En réalité, autant de faux-fuyants, de mauvais prétextes, qui aboutissent tous à accréditer l’idée que l’intérêt pour l’enfant se confondrait nécessairement avec l’intérêt de l’enfant, que l’éducation serait d’abord un projet d’avenir auquel on pourrait en toute bonne conscience sacrifier (ou consacrer) l’enfant présent. Mais quand le projet d’avenir est défini et imposé par le pouvoir en place, quelle que soit la nature du régime politique, en quoi est-il légitime ?

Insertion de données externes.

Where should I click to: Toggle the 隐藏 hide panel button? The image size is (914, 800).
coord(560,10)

Une question qui renvoie au droit de l’enfant au respect, défendu en son temps (qui est finalement le nôtre) par Janusz Korczak :

"(...) C’est comme s’il y avait deux vies : l’une, sérieuse, respectueuse, l’autre inférieure quoique tolérée avec indulgence. Nous disons : le futur homme, le futur travailleur, le futur citoyen. Ce qui veut dire que la vraie vie, les choses sérieuses commenceront pour eux plus tard, dans un avenir lointain.

Eh bien non, puisque les enfants ont toujours été et seront toujours. Ils ne nous sont pas tombés du ciel par surprise pour ne demeurer avec nous qu’un peu de temps. Un enfant n’est pas une relation qu’on rencontre au hasard d’une promenade et dont on peut se dégager rapidement par un sourire ou un simple bonjour.

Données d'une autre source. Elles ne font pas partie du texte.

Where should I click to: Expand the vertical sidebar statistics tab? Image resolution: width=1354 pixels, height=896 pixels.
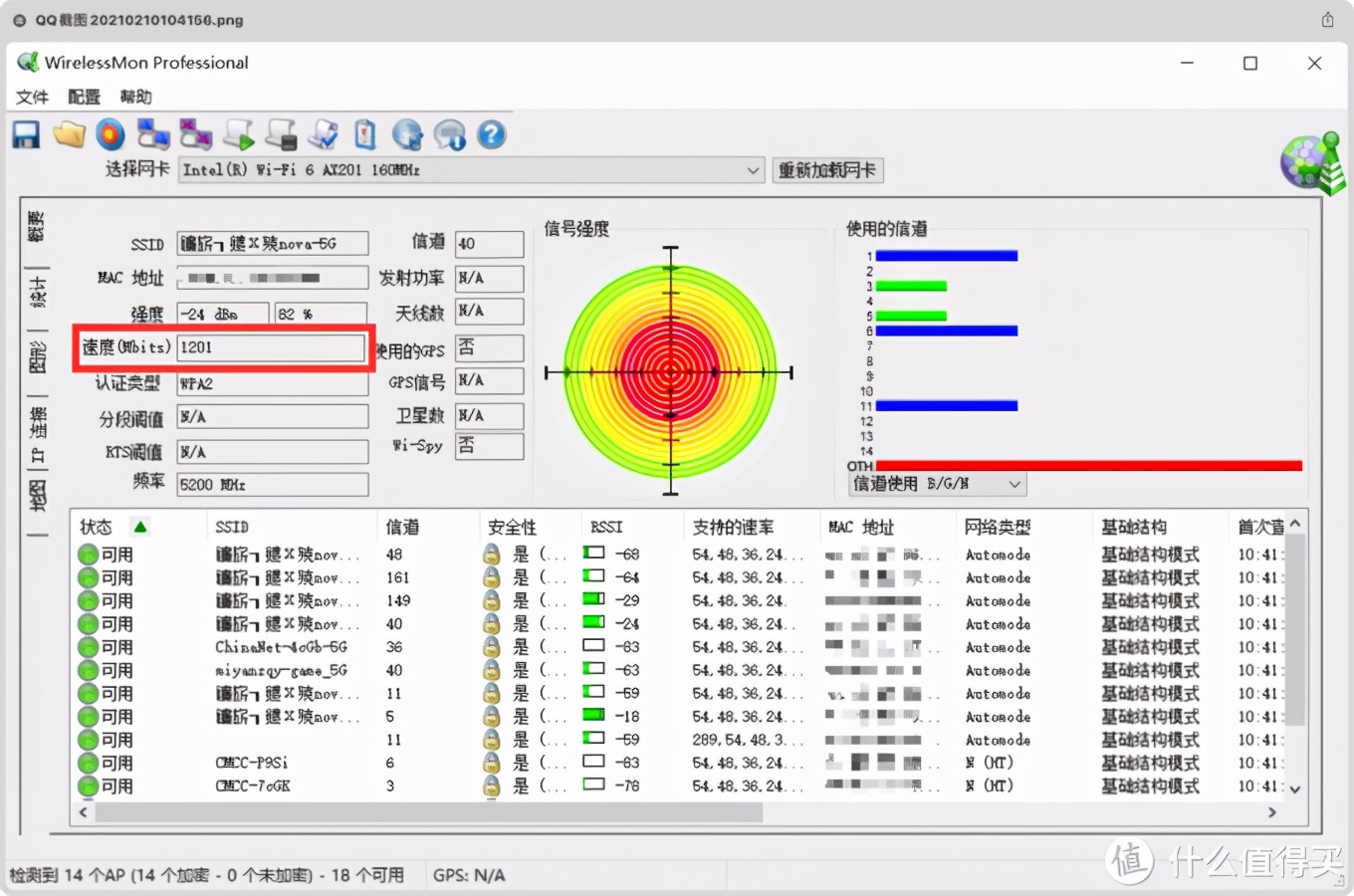(x=37, y=289)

Les enfants constituent un important pourcentage de l’humanité, de ses peuplades, peuples et nations en tant qu’habitants, nos concitoyens, nos compagnons de toujours. Ils ont été, ils sont, ils seront.

Une vie pour rire, cela n’existe pas. Non, l’enfance ce sont de longues et importantes années dans la vie d’un homme (...)"

Janusz Korczak, Le droit de l’enfant au respect, 1929, trad. française Robert Laffont, 1979.